> **What the task asks**
Put every line of the entries into a Markdown table with two columns, Row and Line. Number each row and omit any blank lines.
[BEGIN Dataset entries]
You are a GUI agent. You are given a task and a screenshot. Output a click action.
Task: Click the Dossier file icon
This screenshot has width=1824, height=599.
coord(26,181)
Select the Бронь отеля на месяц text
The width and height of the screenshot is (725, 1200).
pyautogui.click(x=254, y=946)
[END Dataset entries]
> **Output of the exercise**
| Row | Line |
|---|---|
| 1 | You are a GUI agent. You are given a task and a screenshot. Output a click action. |
| 2 | Task: Click the Dossier file icon |
| 3 | This screenshot has width=1824, height=599. |
| 4 | coord(26,181) |
| 5 | Select the Бронь отеля на месяц text |
| 6 | The width and height of the screenshot is (725, 1200). |
| 7 | pyautogui.click(x=254, y=946) |